Carl Christoffer Lundquist (born 16 January 1970) is a Swedish musician and producer. He was once in the band Brainpool, where he started as a bass player and backing vocalist, but moved to play both the bass and the guitar. Brainpool won a Swedish Grammy in 1994 (best new band). He has also produced albums by Roxette, Per Gessle and Gyllene Tider and played bass and backing vocals in Roxette and participated in Gessle's solo projects.

He has his own studio in the rural south of Sweden, The Aerosol Grey Machine Studio (AGM) in Vallarum, Scania.

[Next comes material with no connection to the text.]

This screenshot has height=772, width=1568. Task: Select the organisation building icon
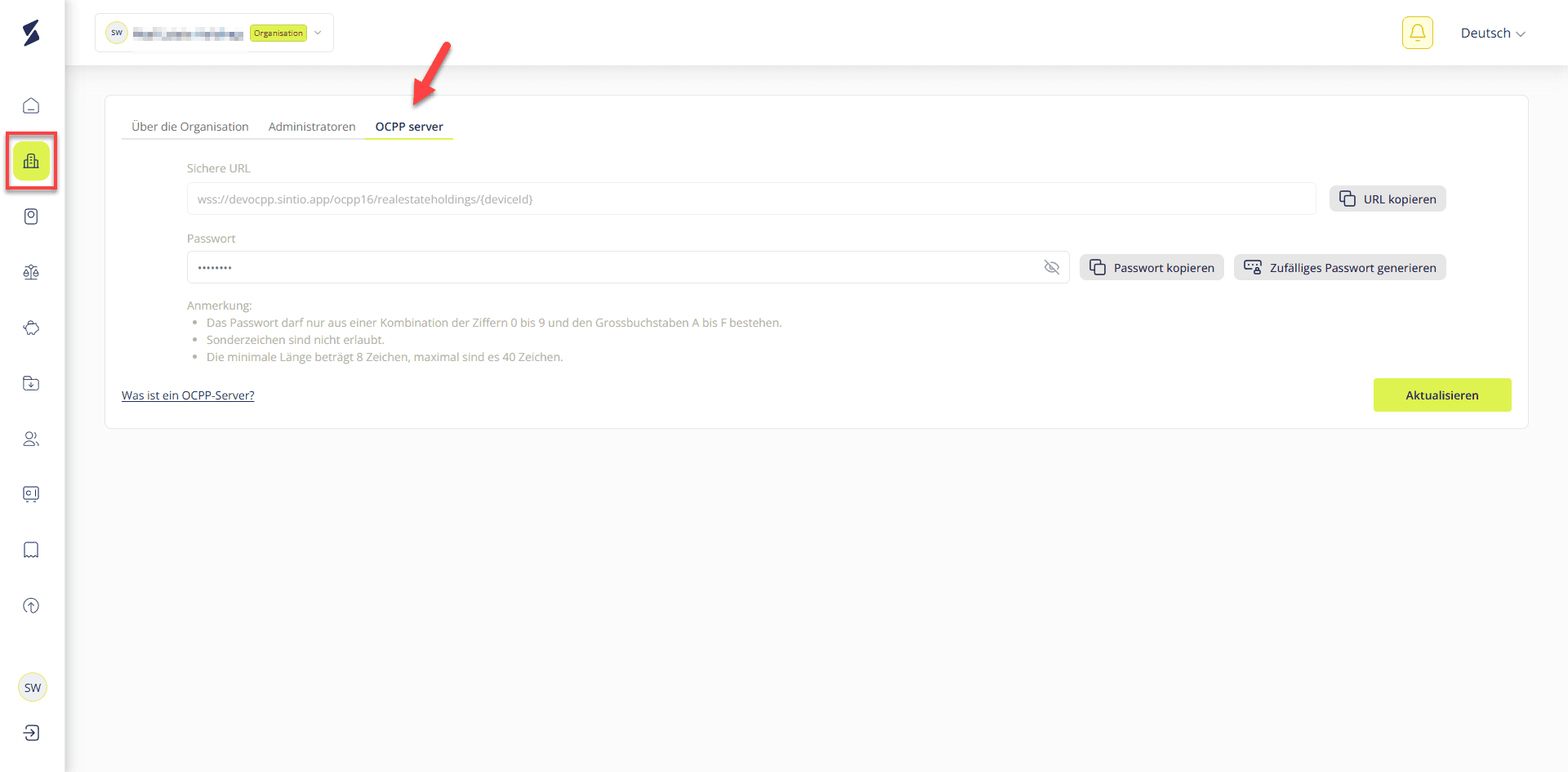(31, 161)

The AGM is primarily an analogue studio with much vintage equipment and two live echo chambers. Since its start in 1998, the AGM has hosted a vast selection of both Swedish and international artists like Roxette, Per Gessle, Ed Harcourt, Ulf Lundell, Gyllene Tider, Thåström, Bo Sundström, Wilmer X, Christian Kjellvander, Helena Josefsson, Sandy Mouche, Peter von Poehl, Edda Magnason, and Moneybrother.

In May 2011, Lundquist released his debut solo album, Through the Window, which reached #29 on the Swedish album chart. All the songs on the album were co-written with songwriter Michael Saxell. Also in May, Lundquist was the first person to be awarded the Sir George Martin Award at a gala event in Malmö, Sweden. The award came with SEK100,000.